É nesta necessidade de perfeição, de horror ao sofrimento e medo à morte que surge a eutanásia, como forma de aniquilar aqueles que pela sua fragilidade chocam contra os valores modernos de utilitarismo. O Homem de hoje tem medo de encarar as grandes questões éticas do sofrimento e da morte, preferindo a solução fácil de “varrer para baixo” do tapete quem mais precisa de ajuda.

Com isto, perdemos também a capacidade de ver o Homem pelo que ele vale, isto é, a sua dignidade intrínseca, precisamente por ser feito à imagem do Criador.
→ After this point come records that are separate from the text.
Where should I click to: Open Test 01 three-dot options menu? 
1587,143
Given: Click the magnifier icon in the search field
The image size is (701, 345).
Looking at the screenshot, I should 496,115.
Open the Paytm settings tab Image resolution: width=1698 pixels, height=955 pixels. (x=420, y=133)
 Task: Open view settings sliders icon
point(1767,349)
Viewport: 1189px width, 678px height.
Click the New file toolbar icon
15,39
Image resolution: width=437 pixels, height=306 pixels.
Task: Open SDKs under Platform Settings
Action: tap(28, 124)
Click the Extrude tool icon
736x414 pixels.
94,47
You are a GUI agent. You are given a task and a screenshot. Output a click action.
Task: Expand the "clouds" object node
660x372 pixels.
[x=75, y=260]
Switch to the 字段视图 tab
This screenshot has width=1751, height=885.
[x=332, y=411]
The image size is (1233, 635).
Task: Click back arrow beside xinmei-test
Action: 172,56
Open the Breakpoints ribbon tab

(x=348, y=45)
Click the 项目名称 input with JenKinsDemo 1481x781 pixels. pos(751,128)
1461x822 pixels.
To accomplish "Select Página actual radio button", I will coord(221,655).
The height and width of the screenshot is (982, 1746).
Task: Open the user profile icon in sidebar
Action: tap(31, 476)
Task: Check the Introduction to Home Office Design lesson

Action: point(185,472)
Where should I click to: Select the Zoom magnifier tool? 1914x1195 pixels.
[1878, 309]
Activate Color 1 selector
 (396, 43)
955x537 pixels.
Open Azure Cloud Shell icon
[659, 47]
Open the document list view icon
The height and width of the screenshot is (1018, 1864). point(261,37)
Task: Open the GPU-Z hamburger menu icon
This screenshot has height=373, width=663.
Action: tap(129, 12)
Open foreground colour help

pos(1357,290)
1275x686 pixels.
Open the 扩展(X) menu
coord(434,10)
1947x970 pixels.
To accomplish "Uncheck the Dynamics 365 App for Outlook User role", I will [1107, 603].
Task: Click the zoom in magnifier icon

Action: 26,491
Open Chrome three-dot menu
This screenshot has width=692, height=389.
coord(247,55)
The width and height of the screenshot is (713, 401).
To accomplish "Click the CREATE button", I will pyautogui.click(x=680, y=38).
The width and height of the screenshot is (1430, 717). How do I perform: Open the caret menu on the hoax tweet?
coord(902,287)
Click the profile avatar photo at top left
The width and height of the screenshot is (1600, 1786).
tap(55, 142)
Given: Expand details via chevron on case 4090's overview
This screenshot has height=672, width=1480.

Vemo-lo agora, consciente ou inconscientemente, fruto da decadência moral da sociedade, como uma máquina feita para realizar certas funções, e se essas capacidades estão defeituosas, então o seu valor é menor.

Não nos iludamos, se perdemos a noção da dignidade humana e reverência pela vida, seja qual for a sua circunstância, rapidamente perdemos a reverência pela vida toda e passamos a ser apenas números.  A Eutanásia é também destructiva para a medicina, pois é contrária ao avanço de novos tratamentos, dando como solução a morte a pedido e, como tal, invalida qualquer necessidade de evolução técnica e medicamentosa. Por fim, promove socialmente uma total discriminação e uma diabólica corrosão do tecido social pois levaria à formação de uma medicina para os ricos e uma medicina para os pobres, pois aqueles com posses teriam certamente capacidade para os melhores tratamentos, enquanto aqueles sem nada teriam como meio fácil de terminar o seu sofrimento a eutanásia.

Tendo desmistificado o conceito da eutanásia, compreendido o seu fim, as razões morais, sociais e médicas pelas quais a devemos prontamente rejeitar, e finalmente os seus terríveis efeitos, podemos por fim afirmar que a Eutanásia não só não serve para a solução de qualquer problema, como abre a porta para toda uma panóplia de graves consequências para a nossa sociedade e, por fim, o suicídio desta.